Thursday 21 June 2012

The show must go on!

Recently we've been putting together plans for a new venture (of which news very very shortly - watch this space!!! - in fact subscribe to this Blog or like our Facebook page to get the news first ) and in doing this I've really been enjoying working with people with similar work ethics. You kind of lose faith sometimes that there are people who will do what needs to be done, no matter what the hours or how tired you might be feeling. These kinds of people were certainly more common in my younger days, touring round schools in vans. You met with all kinds of obstacles and just got on with it. But they were good times, like...

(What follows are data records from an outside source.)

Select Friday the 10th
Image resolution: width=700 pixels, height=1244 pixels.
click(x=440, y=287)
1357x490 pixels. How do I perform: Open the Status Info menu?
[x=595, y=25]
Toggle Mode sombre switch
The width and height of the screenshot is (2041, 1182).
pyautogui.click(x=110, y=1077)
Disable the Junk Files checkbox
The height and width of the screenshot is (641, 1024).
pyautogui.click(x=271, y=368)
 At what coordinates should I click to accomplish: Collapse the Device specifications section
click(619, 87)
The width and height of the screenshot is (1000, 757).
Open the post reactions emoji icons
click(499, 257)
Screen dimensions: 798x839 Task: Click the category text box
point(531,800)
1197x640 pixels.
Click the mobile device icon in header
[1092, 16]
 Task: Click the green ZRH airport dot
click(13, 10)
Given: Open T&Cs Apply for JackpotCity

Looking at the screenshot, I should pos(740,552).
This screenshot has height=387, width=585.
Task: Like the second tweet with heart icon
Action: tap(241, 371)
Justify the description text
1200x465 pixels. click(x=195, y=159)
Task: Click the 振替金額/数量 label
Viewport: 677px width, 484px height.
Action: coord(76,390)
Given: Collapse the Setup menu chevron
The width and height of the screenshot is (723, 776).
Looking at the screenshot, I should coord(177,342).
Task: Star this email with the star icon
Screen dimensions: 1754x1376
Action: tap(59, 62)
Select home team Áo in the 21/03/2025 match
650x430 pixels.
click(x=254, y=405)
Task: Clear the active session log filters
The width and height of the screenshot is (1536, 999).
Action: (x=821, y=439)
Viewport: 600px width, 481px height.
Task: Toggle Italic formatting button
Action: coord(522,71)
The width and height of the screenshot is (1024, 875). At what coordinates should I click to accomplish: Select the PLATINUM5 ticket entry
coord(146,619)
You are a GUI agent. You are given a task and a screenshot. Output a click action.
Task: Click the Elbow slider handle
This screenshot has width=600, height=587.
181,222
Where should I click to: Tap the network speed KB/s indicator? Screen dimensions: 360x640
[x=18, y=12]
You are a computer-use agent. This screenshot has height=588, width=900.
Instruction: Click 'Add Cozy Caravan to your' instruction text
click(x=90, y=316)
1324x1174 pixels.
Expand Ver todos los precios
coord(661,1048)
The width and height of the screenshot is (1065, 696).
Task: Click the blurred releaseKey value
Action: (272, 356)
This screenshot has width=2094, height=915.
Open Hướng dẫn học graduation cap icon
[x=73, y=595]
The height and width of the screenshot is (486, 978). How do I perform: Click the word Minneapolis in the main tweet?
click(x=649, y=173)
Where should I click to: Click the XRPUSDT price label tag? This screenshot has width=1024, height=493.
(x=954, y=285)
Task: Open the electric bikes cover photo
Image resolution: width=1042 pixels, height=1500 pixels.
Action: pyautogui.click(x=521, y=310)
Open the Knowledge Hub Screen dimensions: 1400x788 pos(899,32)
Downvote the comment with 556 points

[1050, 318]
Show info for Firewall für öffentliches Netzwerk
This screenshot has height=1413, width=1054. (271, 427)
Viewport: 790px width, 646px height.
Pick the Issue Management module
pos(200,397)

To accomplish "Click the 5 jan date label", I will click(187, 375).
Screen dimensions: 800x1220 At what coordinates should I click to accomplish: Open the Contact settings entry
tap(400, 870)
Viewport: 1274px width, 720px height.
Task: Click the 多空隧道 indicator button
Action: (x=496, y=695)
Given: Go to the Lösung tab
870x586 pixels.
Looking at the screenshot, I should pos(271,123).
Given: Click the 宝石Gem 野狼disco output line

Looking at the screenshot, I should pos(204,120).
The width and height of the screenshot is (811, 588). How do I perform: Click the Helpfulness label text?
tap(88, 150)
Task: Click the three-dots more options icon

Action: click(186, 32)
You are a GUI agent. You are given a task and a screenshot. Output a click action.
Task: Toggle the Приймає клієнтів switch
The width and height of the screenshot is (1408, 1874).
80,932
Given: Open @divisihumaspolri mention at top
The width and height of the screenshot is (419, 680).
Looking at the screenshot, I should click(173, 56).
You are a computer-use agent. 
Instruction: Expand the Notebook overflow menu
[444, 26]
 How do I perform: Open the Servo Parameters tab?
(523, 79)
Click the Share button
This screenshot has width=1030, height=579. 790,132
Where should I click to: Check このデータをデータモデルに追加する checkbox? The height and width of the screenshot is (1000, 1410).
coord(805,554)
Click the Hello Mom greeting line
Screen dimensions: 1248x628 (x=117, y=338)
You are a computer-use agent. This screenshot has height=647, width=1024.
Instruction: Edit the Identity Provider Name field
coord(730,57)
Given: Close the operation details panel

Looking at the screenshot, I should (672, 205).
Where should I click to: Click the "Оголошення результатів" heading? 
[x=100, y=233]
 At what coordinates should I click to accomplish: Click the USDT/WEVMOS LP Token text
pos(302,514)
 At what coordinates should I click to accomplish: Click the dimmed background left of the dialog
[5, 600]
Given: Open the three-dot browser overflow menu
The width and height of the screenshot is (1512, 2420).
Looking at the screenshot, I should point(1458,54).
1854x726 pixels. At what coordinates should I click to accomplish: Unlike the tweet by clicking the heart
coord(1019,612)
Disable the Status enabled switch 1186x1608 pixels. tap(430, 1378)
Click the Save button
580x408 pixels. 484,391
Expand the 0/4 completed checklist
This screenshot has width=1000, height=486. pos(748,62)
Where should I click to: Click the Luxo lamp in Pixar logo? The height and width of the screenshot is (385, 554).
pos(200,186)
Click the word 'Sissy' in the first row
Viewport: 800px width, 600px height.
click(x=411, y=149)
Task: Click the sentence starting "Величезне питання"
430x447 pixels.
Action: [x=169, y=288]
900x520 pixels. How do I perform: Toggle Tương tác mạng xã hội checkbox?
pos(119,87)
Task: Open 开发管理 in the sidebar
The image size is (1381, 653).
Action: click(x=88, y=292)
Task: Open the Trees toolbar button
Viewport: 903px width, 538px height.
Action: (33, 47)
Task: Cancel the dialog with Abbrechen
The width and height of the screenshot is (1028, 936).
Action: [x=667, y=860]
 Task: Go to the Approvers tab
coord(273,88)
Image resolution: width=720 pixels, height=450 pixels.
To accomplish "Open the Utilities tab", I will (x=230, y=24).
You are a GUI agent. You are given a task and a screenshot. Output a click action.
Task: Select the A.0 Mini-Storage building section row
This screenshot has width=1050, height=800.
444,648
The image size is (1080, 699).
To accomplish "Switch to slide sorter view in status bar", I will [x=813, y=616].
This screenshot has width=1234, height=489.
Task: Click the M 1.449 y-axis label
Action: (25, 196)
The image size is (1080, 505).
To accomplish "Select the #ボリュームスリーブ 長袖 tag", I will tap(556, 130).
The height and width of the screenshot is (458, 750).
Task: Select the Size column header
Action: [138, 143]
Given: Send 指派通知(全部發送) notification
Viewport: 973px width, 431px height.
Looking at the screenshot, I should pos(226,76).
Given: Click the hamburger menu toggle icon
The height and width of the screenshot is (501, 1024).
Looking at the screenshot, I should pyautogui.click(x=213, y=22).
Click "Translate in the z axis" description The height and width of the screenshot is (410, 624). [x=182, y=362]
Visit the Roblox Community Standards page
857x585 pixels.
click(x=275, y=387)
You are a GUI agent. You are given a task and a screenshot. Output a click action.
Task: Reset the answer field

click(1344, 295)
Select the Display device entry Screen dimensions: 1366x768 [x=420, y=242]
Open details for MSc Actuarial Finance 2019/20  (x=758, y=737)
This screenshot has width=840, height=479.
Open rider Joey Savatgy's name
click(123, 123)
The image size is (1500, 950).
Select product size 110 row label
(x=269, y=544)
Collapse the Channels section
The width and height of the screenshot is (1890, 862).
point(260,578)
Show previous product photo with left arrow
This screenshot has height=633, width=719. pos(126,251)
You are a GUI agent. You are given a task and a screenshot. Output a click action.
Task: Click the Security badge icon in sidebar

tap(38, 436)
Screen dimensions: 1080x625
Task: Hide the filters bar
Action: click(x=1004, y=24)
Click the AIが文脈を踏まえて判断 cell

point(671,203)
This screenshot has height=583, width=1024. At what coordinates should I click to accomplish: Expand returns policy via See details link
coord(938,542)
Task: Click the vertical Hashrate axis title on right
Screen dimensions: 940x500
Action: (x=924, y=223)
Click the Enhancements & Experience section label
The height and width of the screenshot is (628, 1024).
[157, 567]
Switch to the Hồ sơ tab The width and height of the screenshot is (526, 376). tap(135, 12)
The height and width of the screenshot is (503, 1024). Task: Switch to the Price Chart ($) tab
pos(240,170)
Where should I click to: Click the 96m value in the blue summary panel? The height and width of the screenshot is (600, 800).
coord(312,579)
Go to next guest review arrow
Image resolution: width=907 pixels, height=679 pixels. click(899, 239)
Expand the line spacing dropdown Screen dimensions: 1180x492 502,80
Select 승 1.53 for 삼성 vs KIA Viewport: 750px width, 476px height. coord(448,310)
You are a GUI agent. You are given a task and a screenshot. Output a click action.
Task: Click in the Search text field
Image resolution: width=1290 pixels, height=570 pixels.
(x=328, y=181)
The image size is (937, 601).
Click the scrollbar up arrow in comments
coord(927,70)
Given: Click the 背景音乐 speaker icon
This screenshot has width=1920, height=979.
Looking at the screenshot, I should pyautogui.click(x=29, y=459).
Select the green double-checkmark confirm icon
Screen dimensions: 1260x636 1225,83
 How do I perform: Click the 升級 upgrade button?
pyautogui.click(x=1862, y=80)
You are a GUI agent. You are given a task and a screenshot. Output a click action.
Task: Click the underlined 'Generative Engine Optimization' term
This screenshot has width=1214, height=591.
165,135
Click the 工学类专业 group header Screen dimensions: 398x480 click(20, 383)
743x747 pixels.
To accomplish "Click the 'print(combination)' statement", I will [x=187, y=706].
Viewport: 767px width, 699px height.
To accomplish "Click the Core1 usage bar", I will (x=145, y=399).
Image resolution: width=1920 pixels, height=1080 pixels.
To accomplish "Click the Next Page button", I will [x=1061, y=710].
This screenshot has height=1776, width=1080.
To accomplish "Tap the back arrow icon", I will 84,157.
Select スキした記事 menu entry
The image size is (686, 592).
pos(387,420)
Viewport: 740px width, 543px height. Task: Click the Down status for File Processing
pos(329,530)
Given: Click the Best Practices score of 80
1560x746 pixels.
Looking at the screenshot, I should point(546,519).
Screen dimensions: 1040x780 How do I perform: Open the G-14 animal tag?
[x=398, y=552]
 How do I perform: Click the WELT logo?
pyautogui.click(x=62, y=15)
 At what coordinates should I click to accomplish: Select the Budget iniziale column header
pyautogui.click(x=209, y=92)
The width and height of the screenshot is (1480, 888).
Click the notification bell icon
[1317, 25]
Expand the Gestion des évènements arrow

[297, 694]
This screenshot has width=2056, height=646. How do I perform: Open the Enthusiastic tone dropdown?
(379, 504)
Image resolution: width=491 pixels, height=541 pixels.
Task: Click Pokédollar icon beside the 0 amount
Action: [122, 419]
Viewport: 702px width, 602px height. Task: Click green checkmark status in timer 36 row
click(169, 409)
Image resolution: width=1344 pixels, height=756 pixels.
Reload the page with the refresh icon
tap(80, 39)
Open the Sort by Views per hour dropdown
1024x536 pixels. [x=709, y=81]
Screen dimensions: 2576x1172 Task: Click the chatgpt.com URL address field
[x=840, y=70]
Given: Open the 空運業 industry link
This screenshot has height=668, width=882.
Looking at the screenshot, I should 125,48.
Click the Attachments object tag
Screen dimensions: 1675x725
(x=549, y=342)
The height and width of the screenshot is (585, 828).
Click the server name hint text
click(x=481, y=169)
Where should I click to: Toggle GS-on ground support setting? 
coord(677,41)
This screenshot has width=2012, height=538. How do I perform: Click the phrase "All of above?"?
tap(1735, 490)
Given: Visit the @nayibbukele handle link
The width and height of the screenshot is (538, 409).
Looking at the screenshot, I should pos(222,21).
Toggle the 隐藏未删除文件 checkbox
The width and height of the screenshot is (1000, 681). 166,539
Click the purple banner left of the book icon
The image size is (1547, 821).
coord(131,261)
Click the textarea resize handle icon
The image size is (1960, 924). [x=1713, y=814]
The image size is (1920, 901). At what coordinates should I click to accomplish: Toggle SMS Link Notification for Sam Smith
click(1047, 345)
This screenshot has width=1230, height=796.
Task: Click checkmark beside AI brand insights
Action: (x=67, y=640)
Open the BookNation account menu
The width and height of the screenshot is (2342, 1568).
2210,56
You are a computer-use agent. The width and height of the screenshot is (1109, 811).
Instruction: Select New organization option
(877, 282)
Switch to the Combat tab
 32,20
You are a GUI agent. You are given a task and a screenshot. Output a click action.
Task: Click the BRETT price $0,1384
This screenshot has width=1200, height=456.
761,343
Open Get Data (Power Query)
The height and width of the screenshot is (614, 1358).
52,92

  • Lying on a school floor having been up all night with gastric flu desperately trying to summon the energy to perform without throwing up again when a teacher observed "Just doing your relaxation are you? Nice life..."
  • Performing to a school in Birmingham where the teachers had been out for a hefty Christmas beverage at lunchtime and had forgotten we were turning up. they'd told the kids they were getting a movie. Instead three actors in stupid cossies turned up. Mayhem ensued
  • Speaking to a 10 year old child in Godmanchester after a performance of 'Animal Farm' who questioned whether Hegel would have needed a windmill had he written the original story. Turns out she was a traveller girl who constantly ran away to the library - her parents burned any book they found her with. I often wonder what happened to her
  • Chasing a kid across a Salford housing estate as he made off with our keyboard
  • Chasing a kid across a Kilburn estate as he made off with a microphone
  • Concussing myself on a low beam at a school in Wiltshire and the look of horror on the faces of the children as blood trickled from under my mask - I acted on without realising. And then a pyro set off the school fire alarm and I was saved
  • Dressing up as a polar bear, a pig (2 pigs in fact), an oak tree, a devil, a firefly, a recorder - great cossies

Happy days. Actually, they were. Three shows a day and no money but an absolute determination to do the very best job we could.  And we saw places in the UK we'd never have seen otherwise.